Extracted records

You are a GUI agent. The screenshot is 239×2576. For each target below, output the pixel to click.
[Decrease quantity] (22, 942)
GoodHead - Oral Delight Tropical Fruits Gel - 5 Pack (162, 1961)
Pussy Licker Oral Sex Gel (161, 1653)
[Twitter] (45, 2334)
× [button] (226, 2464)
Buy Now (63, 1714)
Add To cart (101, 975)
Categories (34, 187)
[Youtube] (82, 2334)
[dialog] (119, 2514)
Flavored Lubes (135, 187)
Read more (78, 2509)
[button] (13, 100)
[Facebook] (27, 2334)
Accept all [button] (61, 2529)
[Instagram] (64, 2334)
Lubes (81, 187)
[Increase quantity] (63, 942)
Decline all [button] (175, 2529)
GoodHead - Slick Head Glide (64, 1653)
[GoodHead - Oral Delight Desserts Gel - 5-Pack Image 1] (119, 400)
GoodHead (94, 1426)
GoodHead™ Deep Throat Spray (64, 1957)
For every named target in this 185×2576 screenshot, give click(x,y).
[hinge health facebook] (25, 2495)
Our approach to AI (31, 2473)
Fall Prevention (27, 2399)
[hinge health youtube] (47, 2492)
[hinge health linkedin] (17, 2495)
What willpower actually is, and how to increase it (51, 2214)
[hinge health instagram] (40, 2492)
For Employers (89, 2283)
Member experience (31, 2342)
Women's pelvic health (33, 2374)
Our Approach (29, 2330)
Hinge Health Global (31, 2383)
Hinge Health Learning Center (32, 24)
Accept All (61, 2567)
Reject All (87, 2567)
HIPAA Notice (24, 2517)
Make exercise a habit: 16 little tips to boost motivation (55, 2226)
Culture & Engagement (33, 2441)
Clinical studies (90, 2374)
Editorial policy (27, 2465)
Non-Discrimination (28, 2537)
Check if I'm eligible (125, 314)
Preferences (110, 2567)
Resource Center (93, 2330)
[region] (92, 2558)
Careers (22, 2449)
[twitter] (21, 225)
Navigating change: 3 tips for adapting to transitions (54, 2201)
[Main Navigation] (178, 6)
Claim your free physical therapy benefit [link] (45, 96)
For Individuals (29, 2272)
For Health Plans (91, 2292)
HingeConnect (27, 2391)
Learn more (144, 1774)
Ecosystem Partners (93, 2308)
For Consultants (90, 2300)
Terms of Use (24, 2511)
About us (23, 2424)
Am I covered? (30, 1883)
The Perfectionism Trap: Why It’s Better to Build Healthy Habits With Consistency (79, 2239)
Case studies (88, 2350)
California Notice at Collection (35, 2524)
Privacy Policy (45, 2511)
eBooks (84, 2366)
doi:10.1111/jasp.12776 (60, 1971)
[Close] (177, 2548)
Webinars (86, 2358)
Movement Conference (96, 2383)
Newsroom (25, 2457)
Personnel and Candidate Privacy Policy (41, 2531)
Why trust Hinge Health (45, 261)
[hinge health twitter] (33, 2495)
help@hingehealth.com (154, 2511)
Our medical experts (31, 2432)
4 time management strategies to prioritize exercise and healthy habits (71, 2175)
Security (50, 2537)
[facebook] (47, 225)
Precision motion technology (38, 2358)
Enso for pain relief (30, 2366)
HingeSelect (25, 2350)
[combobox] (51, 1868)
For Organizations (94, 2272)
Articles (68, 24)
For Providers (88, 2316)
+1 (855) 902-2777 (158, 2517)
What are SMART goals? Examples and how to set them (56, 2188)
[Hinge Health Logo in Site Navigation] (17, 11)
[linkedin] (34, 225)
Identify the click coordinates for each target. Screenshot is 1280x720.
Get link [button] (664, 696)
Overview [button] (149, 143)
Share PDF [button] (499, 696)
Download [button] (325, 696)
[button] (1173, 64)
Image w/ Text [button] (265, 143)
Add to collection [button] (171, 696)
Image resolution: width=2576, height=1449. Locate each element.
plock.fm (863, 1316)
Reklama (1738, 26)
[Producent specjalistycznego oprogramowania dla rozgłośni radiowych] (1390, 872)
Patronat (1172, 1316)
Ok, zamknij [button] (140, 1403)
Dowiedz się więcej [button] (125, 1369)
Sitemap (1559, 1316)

• [Exercise] Could you copy exactly the lines from the first line of the records above through the line containing "[hinge health linkedin] (17, 2495)", both included, and nothing else?

• [Result of the task]
You are a GUI agent. The screenshot is 239×2576. For each target below, output the pixel to click.
[Decrease quantity] (22, 942)
GoodHead - Oral Delight Tropical Fruits Gel - 5 Pack (162, 1961)
Pussy Licker Oral Sex Gel (161, 1653)
[Twitter] (45, 2334)
× [button] (226, 2464)
Buy Now (63, 1714)
Add To cart (101, 975)
Categories (34, 187)
[Youtube] (82, 2334)
[dialog] (119, 2514)
Flavored Lubes (135, 187)
Read more (78, 2509)
[button] (13, 100)
[Facebook] (27, 2334)
Accept all [button] (61, 2529)
[Instagram] (64, 2334)
Lubes (81, 187)
[Increase quantity] (63, 942)
Decline all [button] (175, 2529)
GoodHead - Slick Head Glide (64, 1653)
[GoodHead - Oral Delight Desserts Gel - 5-Pack Image 1] (119, 400)
GoodHead (94, 1426)
GoodHead™ Deep Throat Spray (64, 1957)
For every named target in this 185×2576 screenshot, give click(x,y).
[hinge health facebook] (25, 2495)
Our approach to AI (31, 2473)
Fall Prevention (27, 2399)
[hinge health youtube] (47, 2492)
[hinge health linkedin] (17, 2495)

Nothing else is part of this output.